== TEXTO FORNECIDO

A insegurança alimentar é a maior preocupação do coletivo, que organizou um sopão para distribuir na comunidade. Diariamente, um grupo de mulheres, mães, jovens, preparam e servem a mistura de legumes e carne para a população. Apesar de todas as demandas profissionais, elas tentam dar conta de um trabalho que deveria ser do Estado. “Estamos tentando muito doação de comida pronta, cestas básicas, alimentos não perecíveis e material de higiene pessoal”, ressalta Maria, que é professora e tem um filho pequeno, mas tem tentado ajudar como pode. 

Ativismo político

Além de promover ações assistencialistas, os coletivos também realizam uma importante incidência política nas comunidades onde atuam. Pedagoga de formação, Lex Ane Cavalcanti é uma das integrantes do Coletivo Mariú, criado em 2018 em Igarassu. A cidade, localizada na região Norte de Pernambuco, enfrenta problemas históricos com deslizamentos e alagamentos. Famílias de comunidades como Margareth Tati, Cortegada e Cuieiras foram fortemente atingidas e vivenciam a insegurança alimentar. 

“São territórios de mangues e vargens e que sofrem com a especulação imobiliária que aterram biomas para construção de imóveis e condomínios. Com isso, a água fica sem ter para onde escoar. Falta um projeto de urbanização estratégico. Quando os técnicos fazem intervenções nos bairros eles não consideram a realidade local, não dão atenção às questões ambientais e não tem sensibilidade de dialogar com a comunidade”, avalia Lex, que diz que a principal demanda do momento é alimentação e colchões para as pessoas não dormirem no chão.

====

### [REQUISITOS DO EXERCÍCIO]
a – Digite novamente o trecho do texto sobre os coletivos que vai de "A insegurança alimentar é" até "ajudar como pode.".
b – Diga se cada afirmação concorda com o texto sobre os coletivos, respondendo sim ou não e citando as palavras do texto que decidem. (i) O Coletivo Mariú foi criado em 2018 em Igarassu. (ii) Maria trabalha como enfermeira. (iii) Igarassu fica na região Sul de Pernambuco.
c – Prossiga com o texto sobre os coletivos a partir da última frase apresentada.

== EXTRATO DE DADOS

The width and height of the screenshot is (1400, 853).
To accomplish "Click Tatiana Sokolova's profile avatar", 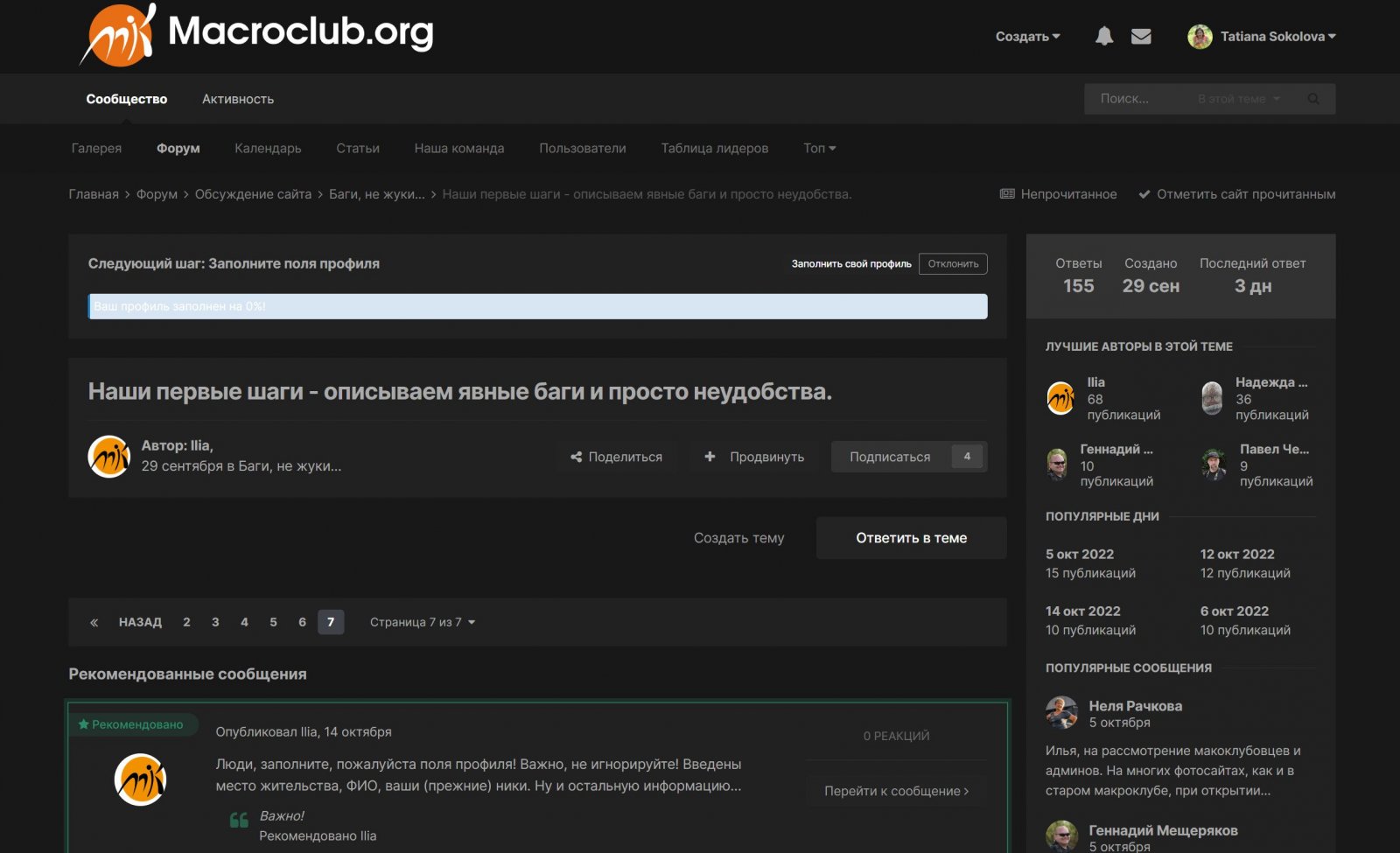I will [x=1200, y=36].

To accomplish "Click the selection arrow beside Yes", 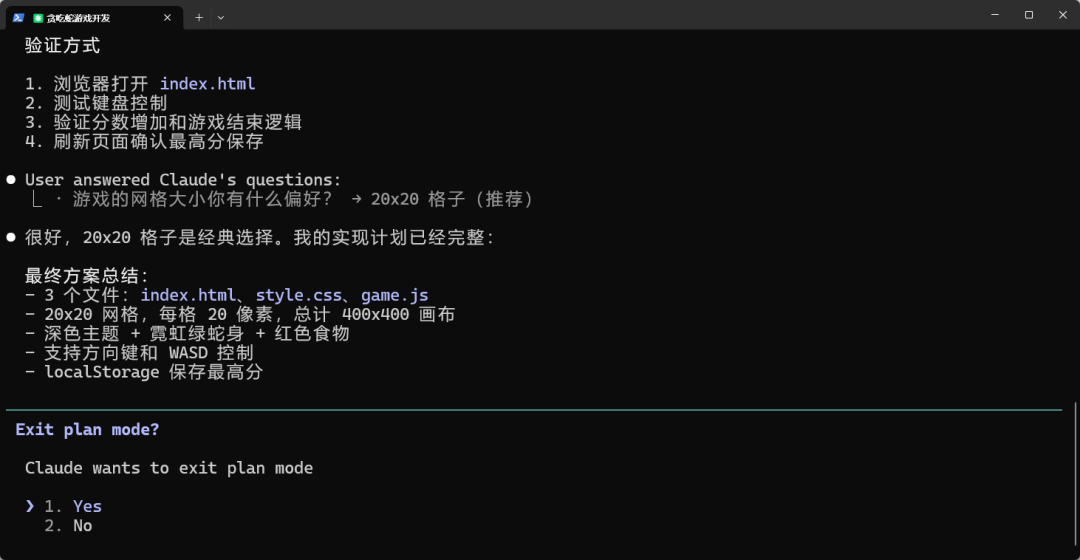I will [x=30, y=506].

====

### [RESPOSTAS DAS TAREFAS]
a –
A insegurança alimentar é a maior preocupação do coletivo, que organizou um sopão para distribuir na comunidade. Diariamente, um grupo de mulheres, mães, jovens, preparam e servem a mistura de legumes e carne para a população. Apesar de todas as demandas profissionais, elas tentam dar conta de um trabalho que deveria ser do Estado. “Estamos tentando muito doação de comida pronta, cestas básicas, alimentos não perecíveis e material de higiene pessoal”, ressalta Maria, que é professora e tem um filho pequeno, mas tem tentado ajudar como pode.

b –
(i) Sim: "criado em 2018 em Igarassu".
(ii) Não: "Maria, que é professora".
(iii) Não: "localizada na região Norte de Pernambuco".

c –
Mulheres do Coletivo Mariú, que atua em Igarassu, busca apoiar áreas descentralizadas

De acordo com Lex, o coletivo Mariú tem priorizado comunidades menos centrais, onde quase não chega ajuda nem do poder público nem da sociedade civil. Um dos recursos utilizados pelo grupo para chamar mais atenção é a comunicação popular. Por meio de vídeos que são publicados nas redes sociais do coletivo, as ativistas conseguem mobilizar mais atenção e escancarar problemas históricos. A campanha Mariú Solidário, que foi criada durante a pandemia, tem recebido doações. Mas o Coletivo também se preocupa em levar informação para as pessoas e está preparando um material impresso para distribuir junto com as doações para contextualizar os problemas da região e mostrar que escolhas políticas podem melhorar a vida das pessoas e evitar os transtornos que ocorrem anualmente.

“Precisamos dizer para o povo que não é culpa da chuva. É culpa do sistema e do Governo. O aquecimento global é uma realidade e a tendência é piorar, por isso as pessoas precisam ser educadas, a população precisa se organizar e começar a cobrar”, pontua Lex.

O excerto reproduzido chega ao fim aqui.